BOISE — Amid an outbreak of a novel coronavirus dubbed COVID-19, members of the U.S. House of Representatives took on a significant aid package on Saturday, eventually passing a bill 363-40, providing funding for food aid, access to free testing and a lot more.
But for one of those 40 who voted against the legislation, it was the “a lot more” that created concerns.
"There's a mandate on the small businesses where they have to have at least two weeks pay regardless of the situation, and that comes out of their pocket," said Rep. Russ Fulcher, a freshman Republican from Idaho's 1st Congressional District. "First of all, government shouldn't be mandating to businesses how they pay their employees, in my view. And secondly, that's going to put some small businesses out of business."
President Donald Trump supported the legislation, which was reportedly crafted by Democratic Speaker Nancy Pelosi and Trump’s Secretary of the Treasury Steven Mnuchin. With that kind of bipartisan support, Fulcher’s Idaho counterpart in the House supported the bill.
“I fully support President Trump’s call to pass the second emergency supplemental package in response to COVID-19,” read a statement from Rep. Mike Simpson, Fulcher’s fellow Republican from Idaho’s 2nd Congressional District. “That is why I cast my vote in favor of H.R. 6021, which delivers on the urgent needs our country faces. The bill includes critical funding for testing, enhanced food security for our most vulnerable citizens, and economic stability provisions to help businesses and employees around the country. I stand ready to continue to work with my colleagues in Congress and with President Trump to help the American people through these challenging times.”

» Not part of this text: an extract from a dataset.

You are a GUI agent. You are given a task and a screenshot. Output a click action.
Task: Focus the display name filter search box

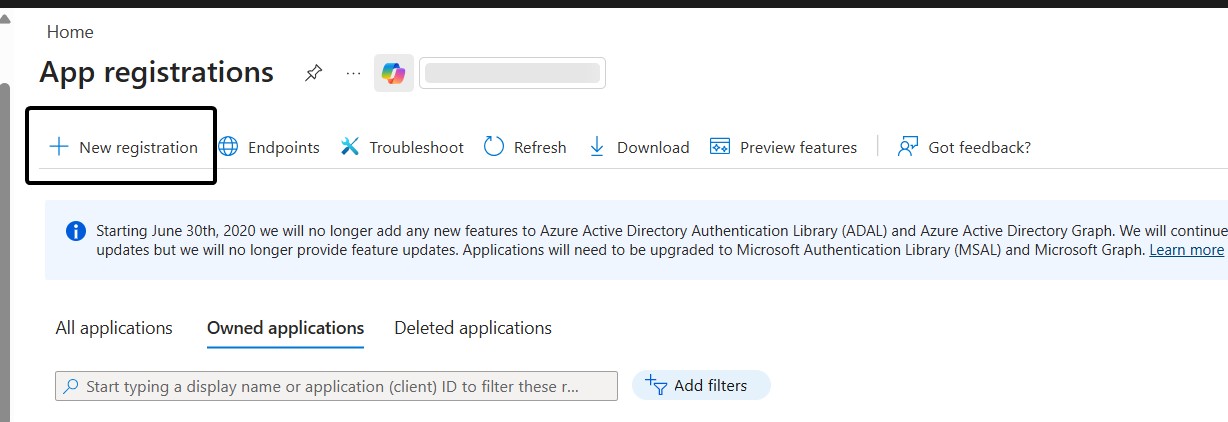pos(335,386)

If the government wants to help employees of small businesses, Fulcher suggests avoiding a mandate of paid time and focusing on finding tax breaks for the companies, instead.
“If government's going to play a proper role here, then take that proper role and do it by providing a tax incentive,” Fulcher said. “(With a tax incentive) they're not making the decision for the small business. If you offer a payroll tax incentive for that business, then the natural thing they're going to want to do is take care of their employees. They don't want to lose their employees. But yet, they don't take a hard mandate from the government, they're getting an incentive from the government to do the right thing. I think that's a far better solution.”
6 On Your Side has contacted the offices for Senators Mike Crapo and Jim Risch to see if they plan to support the legislation when it arrives in the Senate. We will update the story when those updates come available.